Antes do Campos, uma das quatro propostas escolhidas para entrar na F1 em 2010 que acabou se tornando o pesadelo Hispania, os espanhois sonharam com o Pegaso em 1954, que chegou a ser inscrito no GP espanhol daquele ano (não apareceu) e o Bravo em 1993. Já os mexicanos sonharam com o Glas-Lamborghini, que eventualmente trocou de cidadania e se tornou o Modena-Lambo, já em mãos italianas, e que teve o mérito de participar e marcar ponto na F1.

Curiosamente, um dos mais bem sucedidos chefes de equipe de F1 conheceu fracasso na sua primeira tentativa na fórmula maior. Ron Dennis era dono da Rondel, uma equipe bem sucedida de F2, que em 1973 construiu seu próprio carro, batizado Motul em homenagem ao patrocinador e ganhou corridas.

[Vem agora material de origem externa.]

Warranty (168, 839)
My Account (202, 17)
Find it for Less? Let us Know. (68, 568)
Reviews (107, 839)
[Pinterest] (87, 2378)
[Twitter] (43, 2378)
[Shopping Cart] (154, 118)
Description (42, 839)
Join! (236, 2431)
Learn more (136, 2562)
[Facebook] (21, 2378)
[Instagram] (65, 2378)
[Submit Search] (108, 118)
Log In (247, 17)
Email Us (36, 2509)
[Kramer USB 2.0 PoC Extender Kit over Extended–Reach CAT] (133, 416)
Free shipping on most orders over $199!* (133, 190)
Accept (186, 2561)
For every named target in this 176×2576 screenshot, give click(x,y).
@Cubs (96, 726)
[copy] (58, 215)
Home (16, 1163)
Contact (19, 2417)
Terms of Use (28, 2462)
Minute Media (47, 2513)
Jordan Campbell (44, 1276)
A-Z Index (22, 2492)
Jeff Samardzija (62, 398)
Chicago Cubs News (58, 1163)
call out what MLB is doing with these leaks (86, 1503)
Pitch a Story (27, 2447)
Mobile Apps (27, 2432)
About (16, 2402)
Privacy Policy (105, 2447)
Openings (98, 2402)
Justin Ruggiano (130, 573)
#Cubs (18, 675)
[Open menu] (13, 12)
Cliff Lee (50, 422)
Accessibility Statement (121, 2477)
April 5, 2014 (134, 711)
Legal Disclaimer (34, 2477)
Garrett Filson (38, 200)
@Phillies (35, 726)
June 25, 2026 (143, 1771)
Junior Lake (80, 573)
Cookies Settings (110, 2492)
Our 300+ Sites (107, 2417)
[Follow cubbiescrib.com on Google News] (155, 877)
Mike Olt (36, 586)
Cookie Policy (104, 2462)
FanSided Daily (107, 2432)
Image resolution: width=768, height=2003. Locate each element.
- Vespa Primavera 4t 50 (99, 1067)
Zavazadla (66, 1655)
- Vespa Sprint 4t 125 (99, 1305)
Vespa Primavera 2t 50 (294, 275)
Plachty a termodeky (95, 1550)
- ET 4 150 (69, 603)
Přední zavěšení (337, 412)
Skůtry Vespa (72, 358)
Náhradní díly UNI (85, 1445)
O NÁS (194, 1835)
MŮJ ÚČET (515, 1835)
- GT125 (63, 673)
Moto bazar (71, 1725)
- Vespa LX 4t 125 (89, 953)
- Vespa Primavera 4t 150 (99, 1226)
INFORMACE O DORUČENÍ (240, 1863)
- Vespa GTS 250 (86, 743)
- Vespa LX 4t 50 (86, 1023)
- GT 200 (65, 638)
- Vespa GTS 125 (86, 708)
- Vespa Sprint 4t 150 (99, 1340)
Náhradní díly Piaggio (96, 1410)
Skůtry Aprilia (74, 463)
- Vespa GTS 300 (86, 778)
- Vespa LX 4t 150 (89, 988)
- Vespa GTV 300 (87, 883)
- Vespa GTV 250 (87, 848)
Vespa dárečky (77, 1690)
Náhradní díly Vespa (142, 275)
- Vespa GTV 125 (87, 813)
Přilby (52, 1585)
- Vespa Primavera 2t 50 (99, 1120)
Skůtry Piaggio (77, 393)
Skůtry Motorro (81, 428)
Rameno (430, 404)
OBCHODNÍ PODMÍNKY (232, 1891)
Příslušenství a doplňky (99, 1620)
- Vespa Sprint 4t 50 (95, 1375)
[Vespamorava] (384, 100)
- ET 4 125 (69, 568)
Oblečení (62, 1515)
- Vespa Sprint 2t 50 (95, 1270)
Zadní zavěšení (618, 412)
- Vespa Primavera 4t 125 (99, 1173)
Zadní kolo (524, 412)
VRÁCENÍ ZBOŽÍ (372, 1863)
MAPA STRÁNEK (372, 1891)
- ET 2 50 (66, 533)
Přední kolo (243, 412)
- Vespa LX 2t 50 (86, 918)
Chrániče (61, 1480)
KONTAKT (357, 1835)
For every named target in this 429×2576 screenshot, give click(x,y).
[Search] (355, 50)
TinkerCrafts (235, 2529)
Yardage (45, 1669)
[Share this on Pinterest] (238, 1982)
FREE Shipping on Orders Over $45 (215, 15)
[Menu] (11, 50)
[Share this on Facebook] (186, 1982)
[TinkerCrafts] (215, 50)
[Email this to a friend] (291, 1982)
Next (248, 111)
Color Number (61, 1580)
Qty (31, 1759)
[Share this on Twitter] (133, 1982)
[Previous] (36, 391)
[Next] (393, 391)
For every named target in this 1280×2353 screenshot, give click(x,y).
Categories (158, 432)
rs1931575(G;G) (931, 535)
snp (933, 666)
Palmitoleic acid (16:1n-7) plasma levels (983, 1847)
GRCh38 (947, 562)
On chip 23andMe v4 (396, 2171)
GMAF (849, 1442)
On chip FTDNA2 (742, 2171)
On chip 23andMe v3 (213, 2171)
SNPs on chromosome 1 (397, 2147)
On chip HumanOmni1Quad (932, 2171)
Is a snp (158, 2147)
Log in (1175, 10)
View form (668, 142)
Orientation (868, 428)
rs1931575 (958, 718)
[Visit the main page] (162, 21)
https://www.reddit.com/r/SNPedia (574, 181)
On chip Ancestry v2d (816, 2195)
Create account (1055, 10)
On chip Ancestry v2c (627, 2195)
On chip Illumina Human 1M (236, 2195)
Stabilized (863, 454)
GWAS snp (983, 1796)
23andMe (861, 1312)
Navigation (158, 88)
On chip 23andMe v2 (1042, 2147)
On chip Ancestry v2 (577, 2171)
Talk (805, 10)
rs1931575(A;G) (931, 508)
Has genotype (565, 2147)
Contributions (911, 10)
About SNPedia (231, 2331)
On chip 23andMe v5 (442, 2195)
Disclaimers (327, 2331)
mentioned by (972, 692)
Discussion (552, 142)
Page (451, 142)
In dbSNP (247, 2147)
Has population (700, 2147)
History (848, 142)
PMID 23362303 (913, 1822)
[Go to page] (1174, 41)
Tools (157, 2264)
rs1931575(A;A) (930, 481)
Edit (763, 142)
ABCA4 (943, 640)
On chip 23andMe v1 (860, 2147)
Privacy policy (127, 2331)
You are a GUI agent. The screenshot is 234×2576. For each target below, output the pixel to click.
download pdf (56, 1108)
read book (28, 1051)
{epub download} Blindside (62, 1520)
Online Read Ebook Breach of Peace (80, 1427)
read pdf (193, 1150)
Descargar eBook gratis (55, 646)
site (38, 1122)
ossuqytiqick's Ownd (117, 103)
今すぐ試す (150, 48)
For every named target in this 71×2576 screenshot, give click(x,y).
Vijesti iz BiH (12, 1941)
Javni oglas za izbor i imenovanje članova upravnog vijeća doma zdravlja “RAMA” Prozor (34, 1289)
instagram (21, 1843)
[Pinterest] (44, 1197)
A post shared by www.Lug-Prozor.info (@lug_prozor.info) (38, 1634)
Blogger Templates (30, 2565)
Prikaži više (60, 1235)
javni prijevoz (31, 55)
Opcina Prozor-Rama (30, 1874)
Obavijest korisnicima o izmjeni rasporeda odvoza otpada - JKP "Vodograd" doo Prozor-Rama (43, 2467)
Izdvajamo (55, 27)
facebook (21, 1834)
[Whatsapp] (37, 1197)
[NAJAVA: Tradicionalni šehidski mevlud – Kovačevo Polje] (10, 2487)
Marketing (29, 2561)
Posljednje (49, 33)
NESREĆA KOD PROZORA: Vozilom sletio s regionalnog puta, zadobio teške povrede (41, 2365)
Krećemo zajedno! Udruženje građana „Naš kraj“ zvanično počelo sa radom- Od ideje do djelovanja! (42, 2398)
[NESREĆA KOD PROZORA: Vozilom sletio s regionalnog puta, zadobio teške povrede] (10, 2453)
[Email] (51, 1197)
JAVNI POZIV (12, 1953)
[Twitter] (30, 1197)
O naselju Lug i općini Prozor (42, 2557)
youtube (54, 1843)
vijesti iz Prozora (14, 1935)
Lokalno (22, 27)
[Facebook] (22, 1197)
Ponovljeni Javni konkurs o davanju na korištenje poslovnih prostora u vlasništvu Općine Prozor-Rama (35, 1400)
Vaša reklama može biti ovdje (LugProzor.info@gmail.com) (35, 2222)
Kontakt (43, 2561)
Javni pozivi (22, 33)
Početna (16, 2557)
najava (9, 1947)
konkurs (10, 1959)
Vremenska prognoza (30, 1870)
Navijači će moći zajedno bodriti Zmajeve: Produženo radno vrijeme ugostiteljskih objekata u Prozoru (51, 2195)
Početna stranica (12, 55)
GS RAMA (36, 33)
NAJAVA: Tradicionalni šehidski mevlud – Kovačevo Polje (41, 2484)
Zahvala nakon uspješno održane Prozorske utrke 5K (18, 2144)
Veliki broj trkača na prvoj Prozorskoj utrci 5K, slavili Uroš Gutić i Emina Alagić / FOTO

Para 1974, Dennis pretendia entrar na F1. As coisas não foram bem, a economia ia mal, e Dennis voltou para a F2 e F3. O carro acabou se tornando o largo Token, que chegou a correr sem aerofólio dianteiro, algo raro na época. Em 1975 o carro se tornou Safir, que eventualmente desapareceu das pistas.

Hoje em dia especuladores e delirantes são mais difíceis de aparecer, entre outras coisas, por que os critérios de entrada na F1 mudaram.  Nos últimos anos, o grande fiasco foi a US F1, que quase afunda a carreira do excelente piloto argentino Jose Maria Lopez. Muitos dizem que não passava de um exercício de relações públicas, sem um objetivo claro. Foi um dos quatro escolhidos para entrar na F1, porém, nunca chegou próximo de entrar nas pistas.   

Há diversos outros carros (e motores) fantasma, mas fica para outro dia.